TASK DATA ▸
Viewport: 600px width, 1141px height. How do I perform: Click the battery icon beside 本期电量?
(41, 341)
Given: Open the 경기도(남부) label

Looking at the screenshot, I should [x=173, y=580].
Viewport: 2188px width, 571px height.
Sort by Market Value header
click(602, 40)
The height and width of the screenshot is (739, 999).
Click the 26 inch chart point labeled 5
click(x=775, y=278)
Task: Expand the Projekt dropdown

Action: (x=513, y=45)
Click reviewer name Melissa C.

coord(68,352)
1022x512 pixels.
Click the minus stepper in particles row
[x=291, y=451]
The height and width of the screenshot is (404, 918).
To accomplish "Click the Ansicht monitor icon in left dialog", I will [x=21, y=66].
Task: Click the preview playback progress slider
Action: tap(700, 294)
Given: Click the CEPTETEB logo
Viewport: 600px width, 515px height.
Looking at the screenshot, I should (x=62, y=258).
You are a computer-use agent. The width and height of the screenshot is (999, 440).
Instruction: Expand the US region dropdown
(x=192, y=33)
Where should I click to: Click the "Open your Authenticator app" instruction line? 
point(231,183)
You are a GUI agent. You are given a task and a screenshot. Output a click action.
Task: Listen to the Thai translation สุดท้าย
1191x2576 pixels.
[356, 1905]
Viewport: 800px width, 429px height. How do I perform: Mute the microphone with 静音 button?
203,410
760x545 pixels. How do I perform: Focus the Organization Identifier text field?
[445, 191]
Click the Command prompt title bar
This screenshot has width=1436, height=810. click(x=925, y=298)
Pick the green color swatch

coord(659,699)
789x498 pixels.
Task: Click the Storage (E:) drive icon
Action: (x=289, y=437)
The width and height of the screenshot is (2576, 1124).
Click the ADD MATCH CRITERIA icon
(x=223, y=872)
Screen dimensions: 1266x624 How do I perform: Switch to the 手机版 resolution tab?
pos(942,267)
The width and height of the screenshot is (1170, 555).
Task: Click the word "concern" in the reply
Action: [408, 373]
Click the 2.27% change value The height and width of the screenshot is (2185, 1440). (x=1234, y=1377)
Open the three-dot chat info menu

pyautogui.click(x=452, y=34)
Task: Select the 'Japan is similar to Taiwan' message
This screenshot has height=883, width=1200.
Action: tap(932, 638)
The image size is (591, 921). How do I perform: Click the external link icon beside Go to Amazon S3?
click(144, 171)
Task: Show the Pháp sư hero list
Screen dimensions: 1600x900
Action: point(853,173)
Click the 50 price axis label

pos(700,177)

WORK INSTRUCTIONS ▸
Transcribe the records above exactly, from the opening line down to and including the line with "The height and width of the screenshot is (404, 918).".

ANSWER BOX ▸
Viewport: 600px width, 1141px height. How do I perform: Click the battery icon beside 本期电量?
(41, 341)
Given: Open the 경기도(남부) label

Looking at the screenshot, I should [x=173, y=580].
Viewport: 2188px width, 571px height.
Sort by Market Value header
click(602, 40)
The height and width of the screenshot is (739, 999).
Click the 26 inch chart point labeled 5
click(x=775, y=278)
Task: Expand the Projekt dropdown

Action: (x=513, y=45)
Click reviewer name Melissa C.

coord(68,352)
1022x512 pixels.
Click the minus stepper in particles row
[x=291, y=451]
The height and width of the screenshot is (404, 918).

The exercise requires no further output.